First, browsers would need to agree on which flavor of Markdown, what extensions, and so on. After all, Markdown is almost like the CSV of text formats, with everyone doing their own thing ("almost" because you can still assume that some basic things work as you'd expect).
Only with that, I can already see the backlash no matter what they choose to do here. Too minimal, and get complains about not being too useful. Choose some extensions, get complains about being bloated. Make any attempt to have a thoughtful discussion about pros and cons (short and long term), get shut down with "don't let perfect be the enemy of good".
If we can get past that and finally agree on one specific set of features, there's still the question of whether it's actually worth it or not. The difference between Markdown and PDF is that reading PDFs directly in the browser is a common enough activity, but reading Markdown directly is only going to benefit the tiny audience of the small percentage of software devs that exist in the world, and maybe 5 weird people. Everyone else with a blog would just use the WYSIWYG from their CMS.

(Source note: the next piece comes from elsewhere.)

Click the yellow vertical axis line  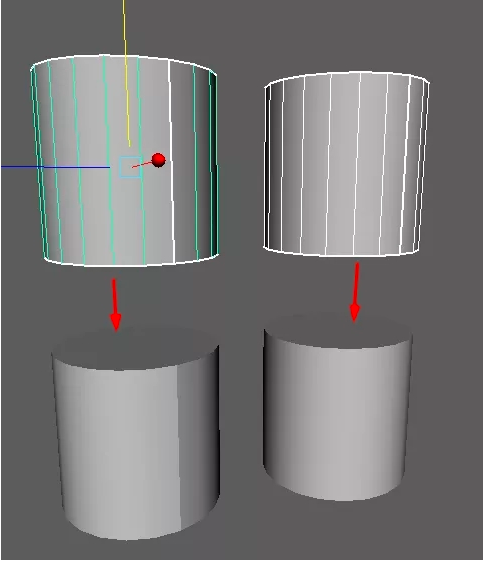click(x=127, y=73)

That's why I wouldn't be surprised if I don't see native Markdown rendering during my lifetime.
> First, browsers would need to agree on which flavor of Markdown, what extensions, and so on.
The correct answer is CommonMark. At that point extensions don't matter, since there's a common enough base that a Markdown document written with unsupported extensions in mind will still look decent. Reference code is abundant and permissively licensed. There's no good reason to pick any other flavor (and most other flavors are compatible enough with CommonMark for it to be a non-issue anyway).